Monday, October 17, 2011

Gut and Amend: This is What Democracy Looks Like!

File this under ". . . and the last pony finally crosses the finish line": it's finally occurred to the Sacramento Bee that there's something wrong with the California Legislature's "gut and amend" practices. Better late than never.

"Gut and amend," of course, refers to the Legislature's practice of taking shelved bills, stripping out their language, and inserting new language at the eleventh hour. The most notable example of this in the most recent session, of course, was SB 202: in order to slip a gift to organized labor onto Jerry Brown's desk with little public scrutiny, Berkeley Democrat Loni Hancock deleted a proposal about filing fees for ballot initiatives and replaced it with a plan to move all ballot initiatives to November elections. Another bill created by this process was SB 292, which will exempt crony capitalists in Los Angeles from worrying about CEQA. The last session featured 22 such bills, all but three of which were signed by the Governor.
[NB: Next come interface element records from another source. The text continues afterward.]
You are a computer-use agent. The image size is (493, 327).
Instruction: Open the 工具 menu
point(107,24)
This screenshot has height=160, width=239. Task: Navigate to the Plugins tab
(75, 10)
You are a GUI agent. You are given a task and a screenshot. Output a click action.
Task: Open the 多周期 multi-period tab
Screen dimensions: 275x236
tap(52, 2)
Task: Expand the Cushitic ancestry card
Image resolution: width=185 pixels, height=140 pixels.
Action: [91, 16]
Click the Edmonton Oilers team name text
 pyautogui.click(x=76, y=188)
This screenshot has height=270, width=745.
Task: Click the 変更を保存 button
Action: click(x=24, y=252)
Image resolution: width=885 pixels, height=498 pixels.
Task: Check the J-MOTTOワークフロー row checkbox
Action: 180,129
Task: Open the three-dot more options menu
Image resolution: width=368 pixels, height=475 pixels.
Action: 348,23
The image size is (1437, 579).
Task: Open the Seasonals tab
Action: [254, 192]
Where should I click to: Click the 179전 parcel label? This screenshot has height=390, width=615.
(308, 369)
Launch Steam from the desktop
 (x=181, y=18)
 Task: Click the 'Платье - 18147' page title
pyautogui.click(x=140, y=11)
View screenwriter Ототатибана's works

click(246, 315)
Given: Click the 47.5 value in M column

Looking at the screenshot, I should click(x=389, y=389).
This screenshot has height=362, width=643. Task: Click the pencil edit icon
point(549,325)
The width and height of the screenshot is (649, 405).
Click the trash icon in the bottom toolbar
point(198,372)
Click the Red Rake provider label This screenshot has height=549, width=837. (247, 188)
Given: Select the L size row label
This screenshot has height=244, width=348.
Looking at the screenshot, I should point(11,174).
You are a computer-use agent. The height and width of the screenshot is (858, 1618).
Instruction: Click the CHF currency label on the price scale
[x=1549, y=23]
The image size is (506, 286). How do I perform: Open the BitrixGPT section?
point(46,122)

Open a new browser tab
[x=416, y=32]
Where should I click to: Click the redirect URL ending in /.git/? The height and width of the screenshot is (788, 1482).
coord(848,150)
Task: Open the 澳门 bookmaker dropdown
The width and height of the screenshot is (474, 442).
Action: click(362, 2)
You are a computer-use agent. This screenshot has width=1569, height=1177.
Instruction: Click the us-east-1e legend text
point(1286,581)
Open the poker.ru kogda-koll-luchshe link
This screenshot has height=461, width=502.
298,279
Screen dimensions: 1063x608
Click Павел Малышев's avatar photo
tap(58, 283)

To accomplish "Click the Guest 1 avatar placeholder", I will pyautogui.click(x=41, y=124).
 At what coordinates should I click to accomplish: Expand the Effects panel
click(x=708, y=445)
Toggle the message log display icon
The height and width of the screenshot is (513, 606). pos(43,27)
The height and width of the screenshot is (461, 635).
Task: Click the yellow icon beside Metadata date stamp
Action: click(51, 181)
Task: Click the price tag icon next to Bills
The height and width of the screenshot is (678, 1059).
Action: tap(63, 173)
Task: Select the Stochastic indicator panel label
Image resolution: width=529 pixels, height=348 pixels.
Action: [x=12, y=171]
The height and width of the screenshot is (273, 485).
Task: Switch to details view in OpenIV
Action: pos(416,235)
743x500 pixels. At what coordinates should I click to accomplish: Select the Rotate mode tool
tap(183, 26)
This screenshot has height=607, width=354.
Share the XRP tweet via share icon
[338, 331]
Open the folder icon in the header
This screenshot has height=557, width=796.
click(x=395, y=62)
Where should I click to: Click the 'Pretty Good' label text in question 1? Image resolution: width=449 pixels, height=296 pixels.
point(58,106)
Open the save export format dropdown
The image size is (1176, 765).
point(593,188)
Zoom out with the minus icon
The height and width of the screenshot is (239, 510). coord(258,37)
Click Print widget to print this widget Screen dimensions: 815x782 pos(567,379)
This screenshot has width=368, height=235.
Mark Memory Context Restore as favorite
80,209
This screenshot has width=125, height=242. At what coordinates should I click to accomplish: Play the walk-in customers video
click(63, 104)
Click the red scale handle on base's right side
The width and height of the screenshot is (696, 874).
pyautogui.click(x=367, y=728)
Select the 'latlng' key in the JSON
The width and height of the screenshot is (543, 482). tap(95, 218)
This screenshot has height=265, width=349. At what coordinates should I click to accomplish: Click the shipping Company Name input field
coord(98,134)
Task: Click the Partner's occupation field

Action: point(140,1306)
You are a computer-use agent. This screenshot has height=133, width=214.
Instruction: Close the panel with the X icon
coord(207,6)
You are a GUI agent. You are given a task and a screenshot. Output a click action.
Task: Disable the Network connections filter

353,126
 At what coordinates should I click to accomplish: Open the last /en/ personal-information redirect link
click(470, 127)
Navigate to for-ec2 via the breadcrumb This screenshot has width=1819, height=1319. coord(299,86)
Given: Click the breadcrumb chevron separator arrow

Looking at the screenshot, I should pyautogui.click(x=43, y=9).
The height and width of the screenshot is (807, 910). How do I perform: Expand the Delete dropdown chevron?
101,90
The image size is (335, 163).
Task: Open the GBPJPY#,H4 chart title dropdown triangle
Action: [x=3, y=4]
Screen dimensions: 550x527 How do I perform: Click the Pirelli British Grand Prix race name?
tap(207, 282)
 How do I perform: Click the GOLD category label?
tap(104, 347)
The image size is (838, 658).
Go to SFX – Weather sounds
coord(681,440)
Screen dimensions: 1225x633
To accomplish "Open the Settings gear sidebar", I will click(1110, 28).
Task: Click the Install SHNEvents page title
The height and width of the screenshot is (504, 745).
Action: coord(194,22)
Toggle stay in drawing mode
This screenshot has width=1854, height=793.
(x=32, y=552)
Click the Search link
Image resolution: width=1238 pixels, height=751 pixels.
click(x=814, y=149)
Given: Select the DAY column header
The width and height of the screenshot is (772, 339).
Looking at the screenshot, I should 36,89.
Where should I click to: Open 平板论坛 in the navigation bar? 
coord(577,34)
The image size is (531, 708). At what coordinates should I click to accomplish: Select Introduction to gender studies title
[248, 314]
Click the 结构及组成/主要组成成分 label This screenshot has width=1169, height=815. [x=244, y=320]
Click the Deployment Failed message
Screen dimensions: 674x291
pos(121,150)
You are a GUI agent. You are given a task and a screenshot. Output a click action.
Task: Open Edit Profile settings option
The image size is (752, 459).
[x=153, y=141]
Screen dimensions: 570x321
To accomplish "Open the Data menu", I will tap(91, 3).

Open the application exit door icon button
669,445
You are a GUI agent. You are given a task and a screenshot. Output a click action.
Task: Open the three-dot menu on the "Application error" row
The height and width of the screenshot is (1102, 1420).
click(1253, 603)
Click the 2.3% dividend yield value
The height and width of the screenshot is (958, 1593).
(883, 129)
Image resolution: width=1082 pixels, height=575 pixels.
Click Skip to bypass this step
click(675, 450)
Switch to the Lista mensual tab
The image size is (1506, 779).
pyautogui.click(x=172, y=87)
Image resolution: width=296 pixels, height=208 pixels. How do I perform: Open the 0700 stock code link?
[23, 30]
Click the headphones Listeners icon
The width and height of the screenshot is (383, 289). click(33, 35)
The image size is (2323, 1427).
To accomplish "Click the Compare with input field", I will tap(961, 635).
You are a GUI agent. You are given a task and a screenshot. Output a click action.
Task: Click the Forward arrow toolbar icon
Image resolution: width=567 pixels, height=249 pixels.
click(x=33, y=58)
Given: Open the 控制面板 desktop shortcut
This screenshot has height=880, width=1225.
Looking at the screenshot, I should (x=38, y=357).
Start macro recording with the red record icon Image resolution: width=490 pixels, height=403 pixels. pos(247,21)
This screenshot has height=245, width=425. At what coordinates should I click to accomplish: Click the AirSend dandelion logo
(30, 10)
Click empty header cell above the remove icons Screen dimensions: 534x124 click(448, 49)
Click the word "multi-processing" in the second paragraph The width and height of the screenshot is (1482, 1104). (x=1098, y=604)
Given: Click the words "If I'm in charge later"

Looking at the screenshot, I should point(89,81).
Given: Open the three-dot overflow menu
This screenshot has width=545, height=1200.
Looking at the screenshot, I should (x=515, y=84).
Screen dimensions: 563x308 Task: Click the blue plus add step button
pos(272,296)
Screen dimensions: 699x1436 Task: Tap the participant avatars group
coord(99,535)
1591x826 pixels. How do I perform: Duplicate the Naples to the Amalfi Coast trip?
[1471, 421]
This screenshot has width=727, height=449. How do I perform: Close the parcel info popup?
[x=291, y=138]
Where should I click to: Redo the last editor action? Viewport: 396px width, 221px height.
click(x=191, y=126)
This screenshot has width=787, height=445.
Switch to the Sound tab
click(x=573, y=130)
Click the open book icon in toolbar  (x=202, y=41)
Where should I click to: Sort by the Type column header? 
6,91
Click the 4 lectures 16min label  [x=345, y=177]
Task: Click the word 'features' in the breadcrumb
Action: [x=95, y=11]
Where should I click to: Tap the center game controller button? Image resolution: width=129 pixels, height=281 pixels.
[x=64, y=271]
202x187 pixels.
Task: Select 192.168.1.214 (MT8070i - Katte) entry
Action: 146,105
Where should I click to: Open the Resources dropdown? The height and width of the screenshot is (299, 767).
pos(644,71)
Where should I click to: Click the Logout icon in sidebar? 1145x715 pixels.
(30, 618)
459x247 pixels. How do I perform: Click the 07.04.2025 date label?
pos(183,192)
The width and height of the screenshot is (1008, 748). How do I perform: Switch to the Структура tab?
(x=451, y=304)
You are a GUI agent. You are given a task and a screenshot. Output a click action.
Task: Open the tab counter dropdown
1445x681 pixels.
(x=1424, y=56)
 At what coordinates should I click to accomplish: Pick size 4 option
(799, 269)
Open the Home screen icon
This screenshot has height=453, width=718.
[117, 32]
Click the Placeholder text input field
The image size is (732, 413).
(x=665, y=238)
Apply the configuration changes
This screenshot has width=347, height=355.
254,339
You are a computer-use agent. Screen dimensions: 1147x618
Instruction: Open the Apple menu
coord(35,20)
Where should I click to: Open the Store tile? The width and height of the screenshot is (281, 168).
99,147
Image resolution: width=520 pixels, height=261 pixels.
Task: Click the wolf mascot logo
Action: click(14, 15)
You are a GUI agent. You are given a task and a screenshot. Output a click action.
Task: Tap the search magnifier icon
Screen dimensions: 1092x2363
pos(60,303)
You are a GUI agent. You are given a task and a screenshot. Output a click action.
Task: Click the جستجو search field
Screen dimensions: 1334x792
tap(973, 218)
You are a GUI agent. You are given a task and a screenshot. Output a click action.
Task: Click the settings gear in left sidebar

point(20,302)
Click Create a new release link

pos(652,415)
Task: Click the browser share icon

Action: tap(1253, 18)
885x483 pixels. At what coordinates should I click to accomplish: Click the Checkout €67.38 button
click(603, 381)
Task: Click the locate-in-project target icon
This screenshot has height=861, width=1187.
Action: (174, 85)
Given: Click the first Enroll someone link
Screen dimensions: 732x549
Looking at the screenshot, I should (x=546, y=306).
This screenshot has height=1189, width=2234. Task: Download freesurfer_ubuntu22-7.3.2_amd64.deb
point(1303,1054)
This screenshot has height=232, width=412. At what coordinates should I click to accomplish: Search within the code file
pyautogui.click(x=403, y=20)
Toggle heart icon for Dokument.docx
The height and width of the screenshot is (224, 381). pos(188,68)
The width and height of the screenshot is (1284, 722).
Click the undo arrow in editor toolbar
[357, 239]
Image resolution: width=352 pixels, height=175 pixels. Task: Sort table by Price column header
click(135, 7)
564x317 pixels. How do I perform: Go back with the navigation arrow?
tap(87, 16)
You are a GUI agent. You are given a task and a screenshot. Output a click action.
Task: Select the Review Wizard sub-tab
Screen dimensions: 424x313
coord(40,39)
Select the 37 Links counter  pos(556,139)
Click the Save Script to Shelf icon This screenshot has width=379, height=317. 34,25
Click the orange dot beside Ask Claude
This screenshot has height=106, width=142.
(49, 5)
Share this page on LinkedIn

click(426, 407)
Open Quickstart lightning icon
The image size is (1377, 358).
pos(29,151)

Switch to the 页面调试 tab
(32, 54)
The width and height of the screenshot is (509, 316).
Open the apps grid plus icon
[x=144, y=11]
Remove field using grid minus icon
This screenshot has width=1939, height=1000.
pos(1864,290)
We've written a bit about the contempt that Sacramento clearly has for the public (see here and here), so nothing about gut and amend is terribly surprising to us. Still, there's really no positive spin that one can put on it: lawmakers are clearly using this procedural loophole for no other reason than to push bills through before the public has a chance to read a lot about them. Even if you're a believer in the idea of good government, you should find this alarming. How can you be sure that your elected representatives are doing your bidding if they're explicitly trying to hide their actions from your attention?


  1. randianOct 18, 2011 08:15 PM
    Oregon's Senate did a similar gut & amend maneuver earlier this year to block a concealed-carry reciprocity bill that had been passed by their House.